TRIPOLI (Reuters) - Pakistani sea captain Mirza Noman Baig knew he was trapped when dozens of fighters armed with rifles boarded his tanker just off a rebel-held port on Libya’s coast.
A militia from the country’s restive east forced his crew to load oil onto Baig’s vessel, the Morning Glory, and demanded they escape the navy before the ship was stormed by U.S. special forces on March 16, according to his account of events.
After their two-week journey, the 38-year-old captain and his crew are now being held at a police facility in a southern area of the Libyan capital.
Authorities plan to send them home after concluding an investigation into the attempted sale of the oil by the rebel militia, who are campaigning for a greater share of petroleum wealth and more eastern autonomy.
“We were in a hostage situation. We had no choice but to follow the orders (of the rebels),” Baig said, in his first interview since docking at Es Sider port, one of three oil export terminals captured by anti-government gunmen.
The tanker saga reflects growing turmoil in OPEC oil producer Libya, where the government is unable to stop militias who helped oust dictator Muammar Gaddafi in 2011 but refuse to disarm and now seize oil facilities at will.

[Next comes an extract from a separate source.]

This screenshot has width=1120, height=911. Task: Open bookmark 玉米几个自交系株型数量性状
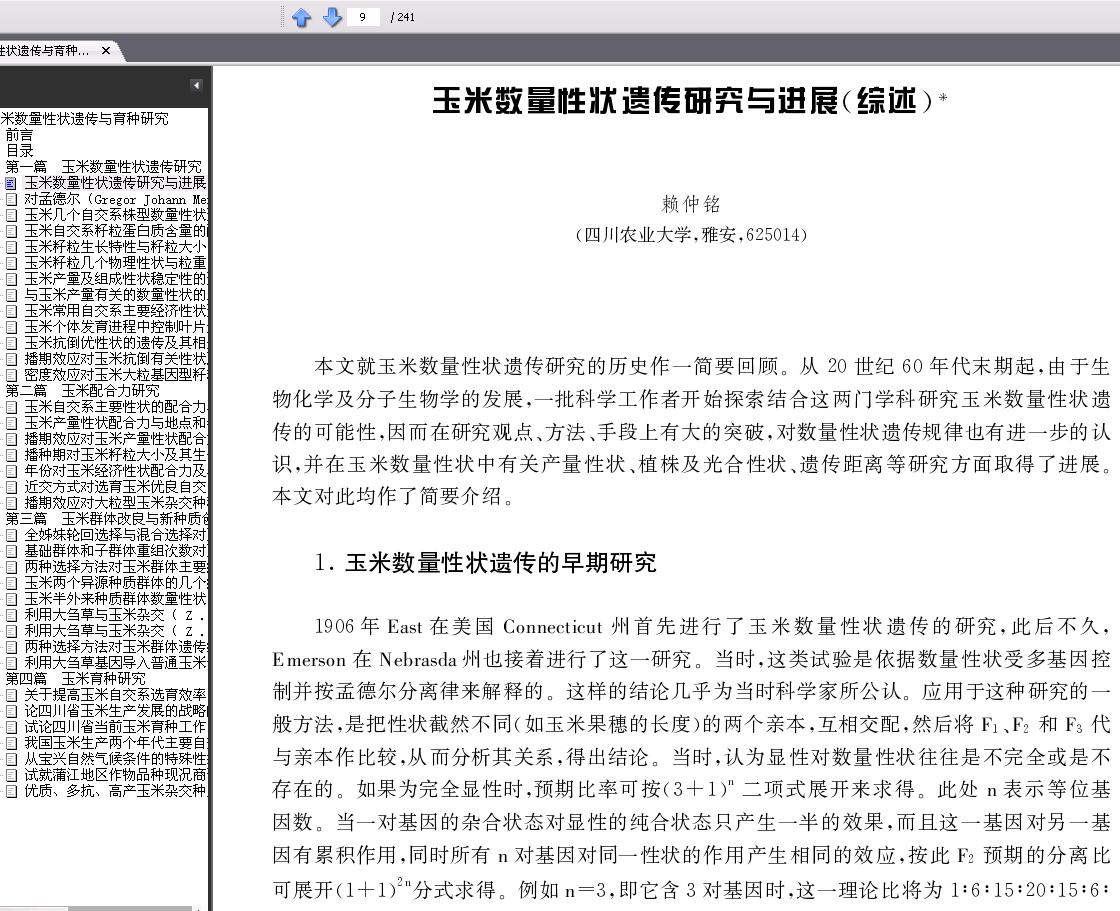116,215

Baig said the ship’s owner, which changed last month, had told him to load oil in Libya after crossing the Suez Canal without informing him that his destination was a rebel port.

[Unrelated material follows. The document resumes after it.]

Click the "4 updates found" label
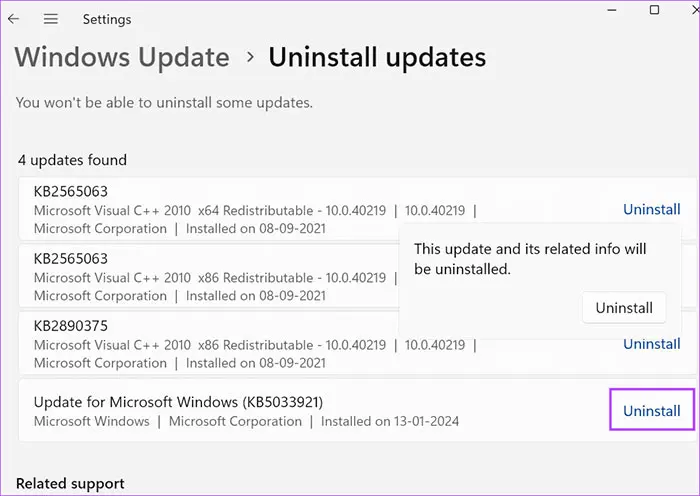700x496 pixels. pyautogui.click(x=72, y=160)
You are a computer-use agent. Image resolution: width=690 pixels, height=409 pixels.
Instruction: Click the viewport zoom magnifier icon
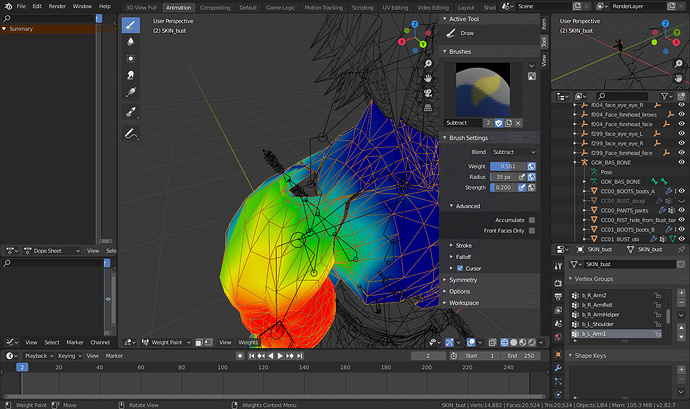(x=428, y=64)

“We were drifting away 30 miles off (the coast). The pilot (of the port escort boat) came onboard, and the security people came onboard,” he said.
“We cannot do anything. They had guns,” he said. Shipping data confirmed the Morning Glory had circled for days near Es Sider before docking.
“The owner just told me (to go to Libya) but he didn’t tell me how the situation was, is this the central part or I don’t know. I don’t know what the situation is in that area,” he said, standing in front of a small cell where he is being held with five other crew members sleeping in white bunk beds.
He said up to 35 armed rebels had boarded the ship when docking at the port. The rebels have denied that they forced the crew to act at gunpoint.
When the ship left Es Sider after loading crude, and with only three rebels onboard, Baig was told to travel away from the Libyan coast, he said. However, the tanker ran into a firefight with Libyan naval forces before moving into Cypriot waters, according to government officials.
According to Baig, when he asked the militiamen or the owner where the ship was heading, “They said they would tell us later.”
Nearby, other crew members were having lunch - rice and meat - on the floor in their cells while he spoke.
With his captors busy, he called his wife in Lahore with the ship’s satellite phone. She alerted various governments, he said. He also called the police in Cyprus and NATO forces, after which U.S. Navy SEALs stormed the ship late at night.
The U.S. commandos later handcuffed the three rebels and escorted the tanker back to Tripoli, where it is moored, Libyan officials said.
He said the owner kept saying the final sale of the oil would be arranged, but Baig asserted: “I was telling them that I am not interested. I want my crew to go home. We don’t want anything, we don’t want any of the oil. You trapped us on this.”
Libya’s attorney general has issued orders to release and expel the 21 crew members, who come from Pakistan, India, Eritrea, Sri Lanka, Syria and other countries, but so far they remain stuck in a nondescript, one-storey detention facility.
Reuters was allowed to speak to the crew on the condition they would not discuss the investigation.
Interrupted only by occasional visits from embassy staff, the crew have time to pray in front of their cells, which are open. A gate locks them into the wing where they are staying.
“People treat us very nicely. We get three meals a day,” Baig said. “As far as we are here we don’t have any problem but we are just waiting to go home because we are passing from this very tough time.”
But his crew was still waiting to get back their personal belongings such as clothes, laptops, cash and shipping documents such as seaman’s books needed to continue their careers.
“We need those documents. They are very important to us,” he said.
A Sri Lankan crew member said: “We want our clothes. This I am wearing for days,” pointing to his orange jumpsuit.
Baig said the crew had not been paid for two months.
“A few crew members, they don’t have a single dollar in their pockets,” he said. “When they go to their countries they don’t have money to go from the airport to go home.”